→ Passage given
──────────

11.4.1. Hardware loop generation

There are multiple ways to guide the compiler to emit an IPU hardware loop. Each IPU hardware loop must adhere to a set of constraints. One of these is the limited iteration count for the rpt hardware loops. Effectively, this hardware loop can only be emitted if, among other constraints, the iteration count is within a particular range. However, the iteration count is not always available during compilation time which results in a conservative approach to generating this IPU hardware loop.

As a developer, you may be aware of which C/C++ loops may and which may not generate this rpt hardware loop. This section describes a few options to hint the compiler into generating the rpt hardware loop. Note that although the iteration count constraint is a common reason for why the rpt loop is not emitted, it is not the only one.

11.4.2. __builtin_assume

The __builtin_assume builtin function (see Clang Language Extensions documentation for more information) is available in C and C++ and provides the compiler with boolean invariants that the compiler may assume to be true. One of these assumptions could be the number of iterations a loop will run. This number may be unknown or unanalysable for the compiler, but an obvious fact for the developer. In such cases __builtin_assume can be used to limit the range of the loop induction variable to denote a limited range on the iteration count.

──────────

→ Material for the task
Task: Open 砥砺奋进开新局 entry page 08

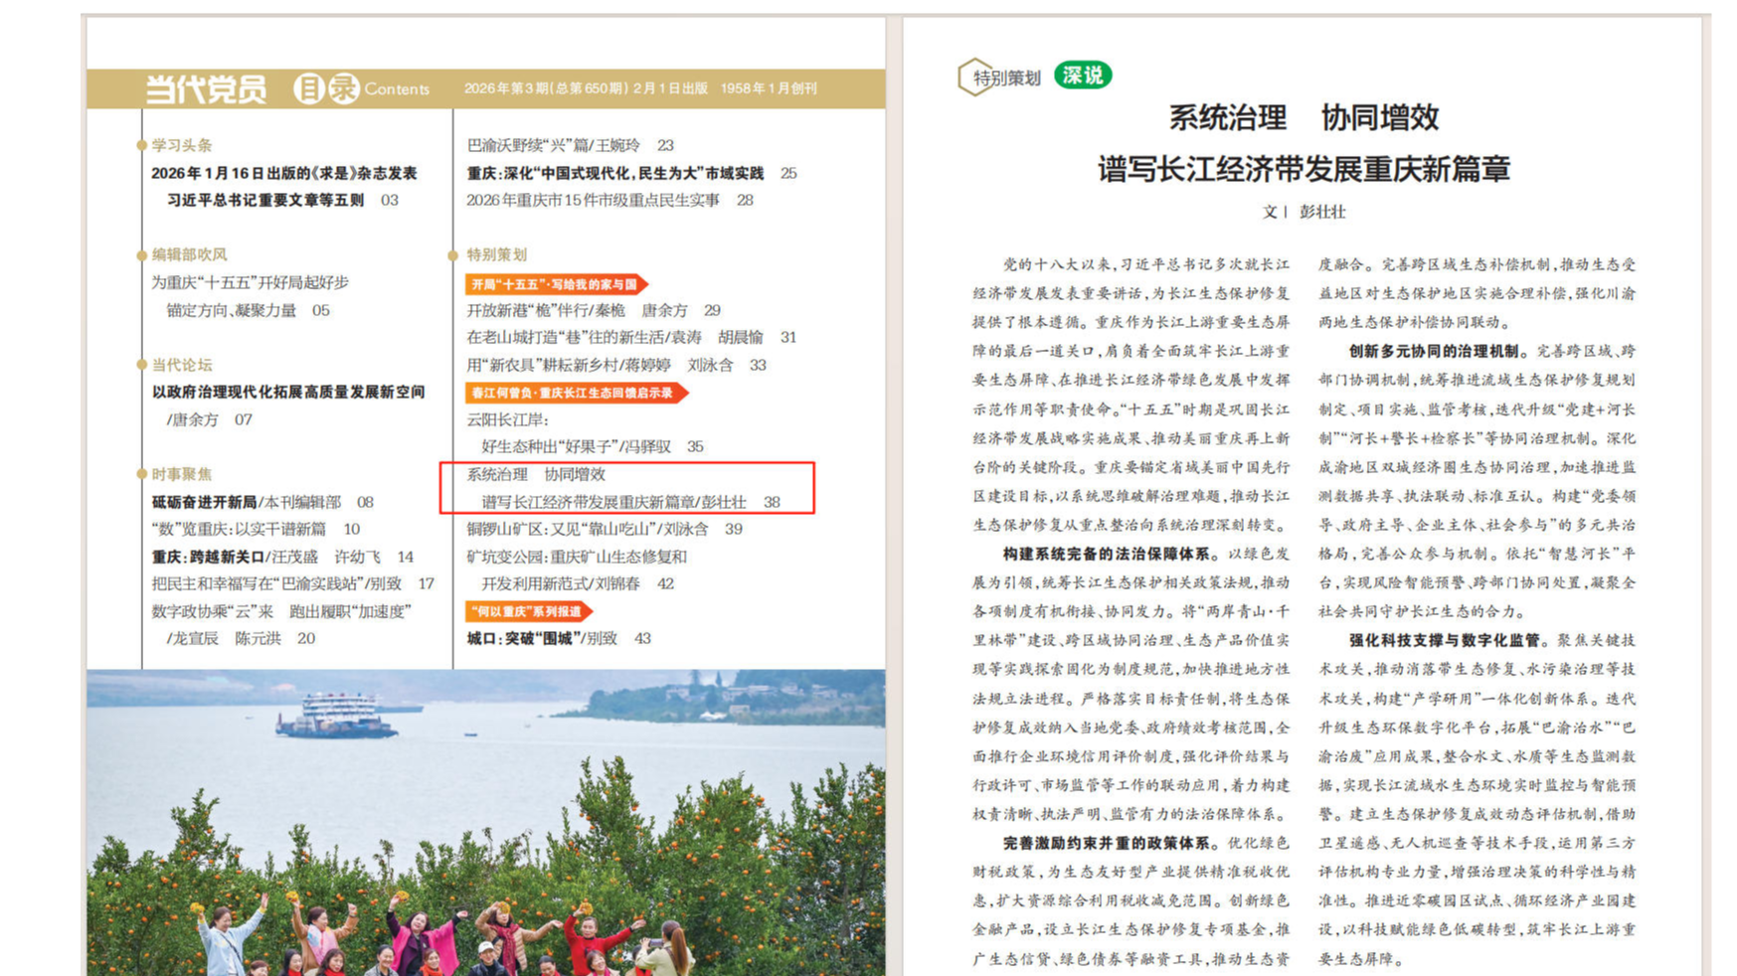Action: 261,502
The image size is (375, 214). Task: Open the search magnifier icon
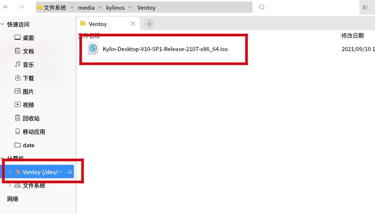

──────────

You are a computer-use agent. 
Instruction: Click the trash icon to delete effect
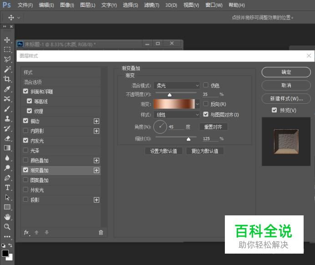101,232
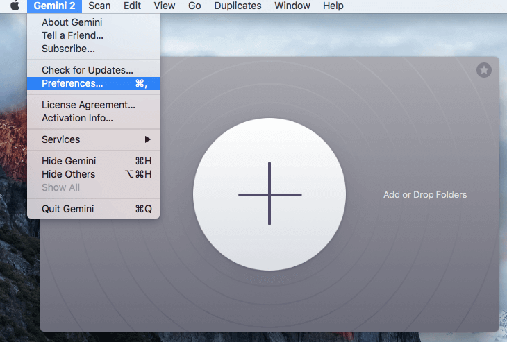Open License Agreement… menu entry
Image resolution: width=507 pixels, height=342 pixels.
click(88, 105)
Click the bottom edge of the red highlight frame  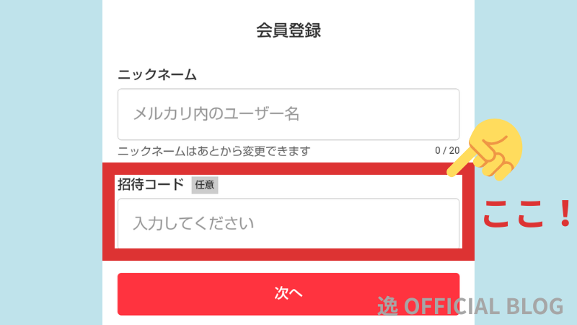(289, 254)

──────────

→ List of tasks
(a) In the passage on hardware loop generation, in which programming languages is the __builtin_assume function available?
(b) Copy the lines of the entries starting at the line that contains "Task: Open 砥砺奋进开新局 entry page 08" and ending at the line that contains "The image size", leaving out the pictures.

→ Results
(a) C and C++.

(b)
Task: Open 砥砺奋进开新局 entry page 08

Action: 261,502
The image size is (375, 214). Task: Open the search magnifier icon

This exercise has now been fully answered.